A class project brought a common goal to four graduate social work students from FSU Panama City: fostering dignity, one child at a time.

Elizabeth Vermette, Kim Gandy, Lauri Tyeryar and Laura Shedlock are collaborating on Project Pick Me Up to give children removed from their homes more than a trash bag to transport their belongings to a new home. The group’s $1,000 fundraising goal should supply the Department of Children and Families with 250 duffle bags, which would give children more dignity as their lives are uprooted, group members said.

“The day a child is removed from their home is traumatic, perhaps one of the most difficult events in their life,” Tyeryar said. “A duffle bag will not make this situation any less difficult; however, a bag allows the child to arrive with some dignity to their new home.”

The bag also could be a way to foster trust and goodwill between the child and social worker, she said.

An average of 36 children enter foster care each month in the 14th Judicial Circuit, which includes Bay, Calhoun, Gulf, Holmes, Jackson and Washington counties.
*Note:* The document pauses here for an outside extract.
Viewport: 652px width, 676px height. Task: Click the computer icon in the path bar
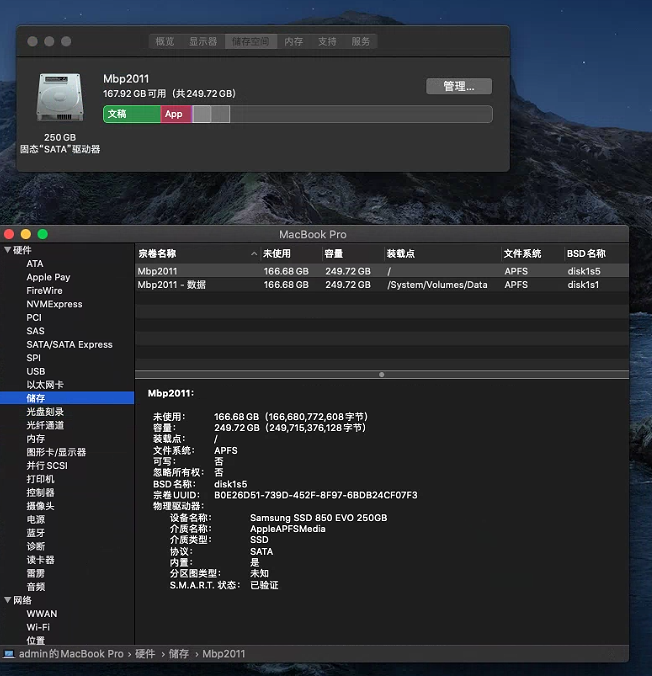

In Bay County, 164 children were removed from their homes to be placed in foster care from April 2014 to March 2015. About 70 percent of those were entering foster care for the first time.

Students in the Social Work in Practice with Groups and Communities (SOW 5324) course for the Master of Social Work program were tasked with working together to solve a problem in the community. Other class projects include aiding the homeless in Bay County, training Tallahassee social work students to address rape awareness and learn self-defense techniques, and supplying feminine products to homeless women in Okaloosa and Walton counties.